We analysed the data of 20 patients in group 1, 21 patients in group 2, 20 patients in group 3 and 22 patients in group 4 (Figure 1). The general patient characteristics, length of wound and duration of surgery are shown in Table 1.

General patients’ and procedure characteristics

Group 1 (PCA) Group 2 (tramadol-metamizole) Group 3 (PCEA) Group 4 (PCA and lidocaine) p
Age (years) 59 65 60 59 0,394
Weight (kg) 76 75 79 76 0,833
Wound length (cm) 6,55 7,17 7,45 7,90 0,286
Duration of surgery (min) 139 133 117 112 0,024
Duration of hospitalization (days) 8 9 8 10 0,380
Day of first defecation 4 4 5 4 0,571

ANOVA test was used for comparison. p value of < 0.05 is statistically significant.

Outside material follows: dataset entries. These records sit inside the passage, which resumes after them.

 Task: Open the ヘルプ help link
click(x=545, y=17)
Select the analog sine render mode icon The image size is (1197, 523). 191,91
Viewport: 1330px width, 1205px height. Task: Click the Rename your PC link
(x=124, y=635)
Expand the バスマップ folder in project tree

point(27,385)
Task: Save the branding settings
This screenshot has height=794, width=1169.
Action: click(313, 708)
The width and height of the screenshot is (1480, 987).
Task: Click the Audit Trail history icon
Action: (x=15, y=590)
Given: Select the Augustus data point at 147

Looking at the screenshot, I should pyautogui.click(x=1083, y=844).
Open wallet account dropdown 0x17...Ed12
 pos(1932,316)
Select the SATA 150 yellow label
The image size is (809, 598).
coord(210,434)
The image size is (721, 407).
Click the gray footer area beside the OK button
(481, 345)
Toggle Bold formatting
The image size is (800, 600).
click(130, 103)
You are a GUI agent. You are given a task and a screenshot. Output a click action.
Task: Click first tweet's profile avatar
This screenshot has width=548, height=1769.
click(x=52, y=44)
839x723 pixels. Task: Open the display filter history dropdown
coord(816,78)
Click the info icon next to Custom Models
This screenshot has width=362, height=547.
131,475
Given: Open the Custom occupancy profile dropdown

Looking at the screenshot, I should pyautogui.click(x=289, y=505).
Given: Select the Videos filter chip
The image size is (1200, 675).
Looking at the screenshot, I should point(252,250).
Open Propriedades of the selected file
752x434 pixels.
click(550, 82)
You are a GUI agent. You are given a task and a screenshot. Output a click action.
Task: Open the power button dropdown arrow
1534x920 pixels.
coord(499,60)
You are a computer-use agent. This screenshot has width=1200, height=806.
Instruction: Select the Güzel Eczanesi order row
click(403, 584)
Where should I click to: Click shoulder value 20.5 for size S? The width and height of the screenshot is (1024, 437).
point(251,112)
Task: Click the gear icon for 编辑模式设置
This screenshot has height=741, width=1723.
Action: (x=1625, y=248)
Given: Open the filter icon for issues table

PCA = patient-controlled analgesia; PCEA = patient-controlled epidural analgesia

The duration of surgery was significantly shorter in the lidocaine group (p = 0.024). There was no statistically significant difference between the characteristics listed in Table 1 with regard to the gender or ASA status of the patients. In each group, patients were equally distributed in terms of gender.

In group 1, there were 19 colon resections and 1 rectal resection. In group 2, there were 8 rectal resections and 12 colon resections. In group 3, there were 2 rectal resections and 18 colon resections, while in group 4, there were 3 rectal resections and 19 colon resections. All surgeries were laparoscopic. Patients in our study did not undergo additional anorectal excision during rectal surgeries. The duration of rectal surgeries and the length of postoperative wounds were comparable to bowel resections; therefore, we treated all surgeries as a group of laparoscopic colorectal resections.

There was no statistically significant difference in VAS scores between the groups. The VAS scores were low (below 3).

Figures 24 and Table 2 show the comparison of piritramide consumption on three consecutive postoperative days.

FIGURE 2.

Piritramide consumption on day of surgery (day 0).

FIGURE 3.

Piritramide consumption on first postoperative day (day 1).

PCA = patient-controlled analgesia; PCEA = patient-controlled epidural analgesia

FIGURE 4.

Piritramide consumption on second postoperative day (day 2).

PCA = patient-controlled analgesia; PCEA = patient-controlled epidural analgesia

Comparison of piritramide consumption between the group pairs

Comparison P value (day 0) P value (day 1) P value (day 2)
PCA PCEA 0.938 < 0.001 < 0.001
PCA tramadol-metamizole 0.083 < 0.001 < 0.001
PCA PCA + lidocaine 0.995 0.003 0.026
PCEA tramadol-metamizole 0.008 0.352 0.038
PCEA PCA + lidocaine 0.862 < 0.001 < 0.001
PCA + lidocaine tramadol-metamizole 0.030 < 0.001 < 0.001

Dwass-Steel-Critchlow-Fligner pairwise comparisons. p value of < 0.05 is statistically significant.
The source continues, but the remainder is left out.